Der Bundestag hatte im vergangenen Jahr der Entsendung von zwei "Patriot"-Raketenabwehrstaffeln mit maximal 400 Bundeswehrsoldaten in den Süden der Türkei unter der Voraussetzung zugestimmt, dass es sich um einen strikt defensiven Einsatz handelt. Allerdings hat sich die Türkei bereits zur Teilnahme an einem Militärbündnis gegen das syrische Regime bereit erklärt, wenn es im Sicherheitsrat keine Einigung auf Strafmaßnahmen gebe. Damit könnte die Bundeswehr dem Vernehmen nach in den Konflikt hineingezogen werden.
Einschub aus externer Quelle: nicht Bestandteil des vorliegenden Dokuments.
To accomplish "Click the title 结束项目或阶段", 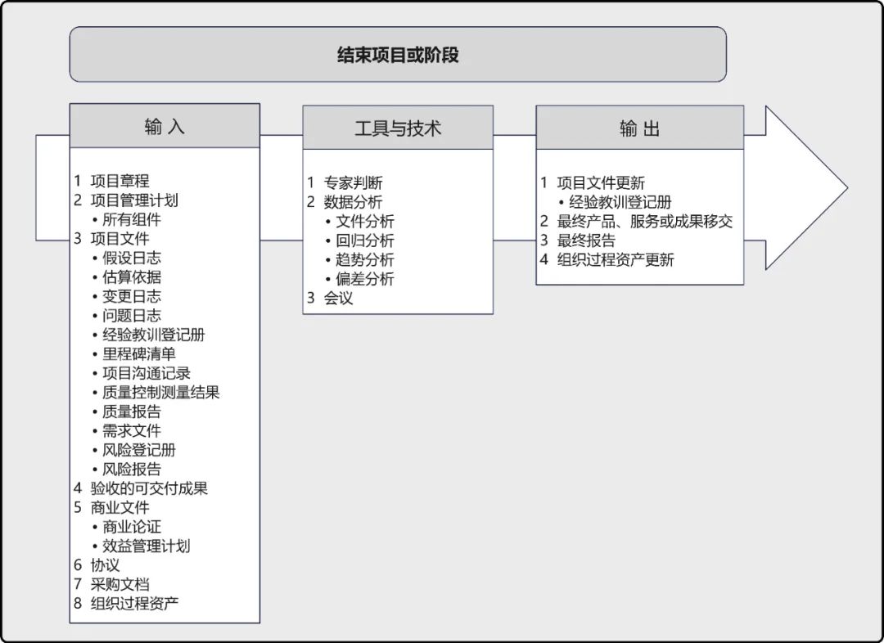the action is [398, 55].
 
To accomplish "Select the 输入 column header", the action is [165, 126].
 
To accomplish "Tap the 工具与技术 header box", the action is [398, 128].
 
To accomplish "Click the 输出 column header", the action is [639, 128].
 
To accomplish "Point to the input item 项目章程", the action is [120, 181].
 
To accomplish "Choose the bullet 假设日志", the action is [131, 258].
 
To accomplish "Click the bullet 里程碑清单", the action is [138, 354].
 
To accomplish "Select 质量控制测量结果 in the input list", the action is [160, 393].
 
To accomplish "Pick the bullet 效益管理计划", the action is [146, 546].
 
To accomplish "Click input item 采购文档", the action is [120, 584].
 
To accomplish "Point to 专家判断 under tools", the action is [353, 182].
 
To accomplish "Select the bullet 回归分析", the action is [364, 241].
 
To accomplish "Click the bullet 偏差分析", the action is [364, 279].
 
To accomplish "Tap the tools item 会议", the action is [338, 298].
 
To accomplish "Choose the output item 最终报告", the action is [586, 241].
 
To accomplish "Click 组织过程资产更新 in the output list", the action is [616, 259].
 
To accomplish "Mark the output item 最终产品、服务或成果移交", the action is [644, 221].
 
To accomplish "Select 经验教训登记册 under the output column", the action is [620, 202].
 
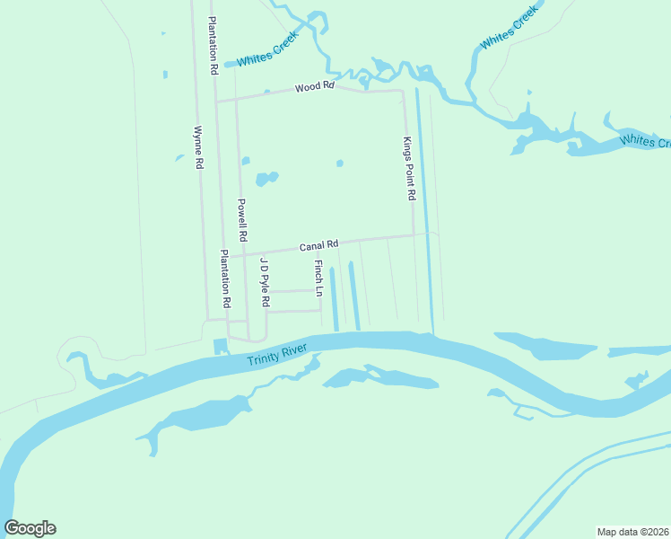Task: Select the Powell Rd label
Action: click(x=242, y=219)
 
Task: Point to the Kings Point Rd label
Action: click(x=409, y=168)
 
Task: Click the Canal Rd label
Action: click(x=318, y=244)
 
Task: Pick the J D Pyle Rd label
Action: click(x=265, y=283)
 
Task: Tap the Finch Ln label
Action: click(x=318, y=278)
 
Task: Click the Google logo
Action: click(x=30, y=528)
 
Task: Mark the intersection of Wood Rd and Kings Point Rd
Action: click(x=403, y=90)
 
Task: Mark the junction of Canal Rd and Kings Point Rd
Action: click(x=414, y=235)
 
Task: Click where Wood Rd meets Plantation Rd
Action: click(x=215, y=102)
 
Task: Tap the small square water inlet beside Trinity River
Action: click(x=222, y=347)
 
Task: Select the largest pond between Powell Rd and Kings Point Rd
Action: click(x=266, y=178)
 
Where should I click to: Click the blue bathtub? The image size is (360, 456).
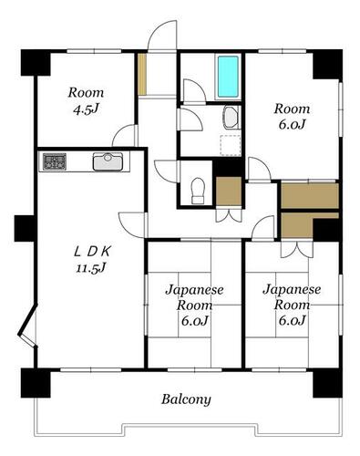click(x=228, y=77)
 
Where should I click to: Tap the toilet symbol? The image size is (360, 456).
click(x=198, y=191)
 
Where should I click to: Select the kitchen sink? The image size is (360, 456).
click(x=108, y=161)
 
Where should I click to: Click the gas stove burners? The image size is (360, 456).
click(x=55, y=161)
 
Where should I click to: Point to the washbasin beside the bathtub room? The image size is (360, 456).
click(x=231, y=118)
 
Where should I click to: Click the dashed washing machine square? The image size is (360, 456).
click(x=231, y=146)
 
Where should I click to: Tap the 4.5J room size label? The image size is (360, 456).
click(x=87, y=109)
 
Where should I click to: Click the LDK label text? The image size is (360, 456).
click(x=93, y=252)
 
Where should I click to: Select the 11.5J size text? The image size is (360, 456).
click(x=91, y=268)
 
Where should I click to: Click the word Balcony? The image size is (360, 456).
click(x=186, y=399)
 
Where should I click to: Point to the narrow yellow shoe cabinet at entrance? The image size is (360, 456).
click(x=142, y=74)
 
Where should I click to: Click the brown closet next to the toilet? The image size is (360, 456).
click(x=229, y=192)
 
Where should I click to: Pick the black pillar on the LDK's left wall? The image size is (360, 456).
click(x=25, y=228)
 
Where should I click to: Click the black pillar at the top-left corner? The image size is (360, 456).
click(x=35, y=63)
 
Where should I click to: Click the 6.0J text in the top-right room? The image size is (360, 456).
click(x=292, y=125)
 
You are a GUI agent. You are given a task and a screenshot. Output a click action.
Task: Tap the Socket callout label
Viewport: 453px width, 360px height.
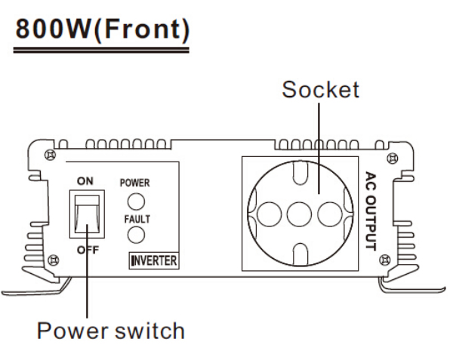320,91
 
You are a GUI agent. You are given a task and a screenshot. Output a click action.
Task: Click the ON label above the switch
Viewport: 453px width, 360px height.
87,180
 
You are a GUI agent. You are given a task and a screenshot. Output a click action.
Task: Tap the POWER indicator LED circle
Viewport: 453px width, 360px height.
134,202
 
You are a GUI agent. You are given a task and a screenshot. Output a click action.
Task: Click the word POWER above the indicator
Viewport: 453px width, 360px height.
135,183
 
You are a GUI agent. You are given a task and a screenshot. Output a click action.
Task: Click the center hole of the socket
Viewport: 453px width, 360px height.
300,214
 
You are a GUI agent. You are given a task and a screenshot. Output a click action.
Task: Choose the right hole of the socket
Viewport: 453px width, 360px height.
330,214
Grünen-Politikerin Keul warnte zugleich davor, die Vereinten Nationen bei einem Militärschlag zu übergehen. "Ein militärisches Eingreifen ohne Uno-Mandat würde die endgültige Aufgabe des im 20. Jahrhundert vereinbarten Völkerrechts bedeuten", sagte die Grünen-Politikerin. Die Charta der Vereinten Nationen "wäre nicht mehr das Papier wert, auf dem sie geschrieben wurde". Zudem würden auf diesem Wege mehr Menschenleben bedroht als gerettet. "Für mich steht daher ein Militäreinsatz ohne Uno-Mandat außer Frage", sagte Keul.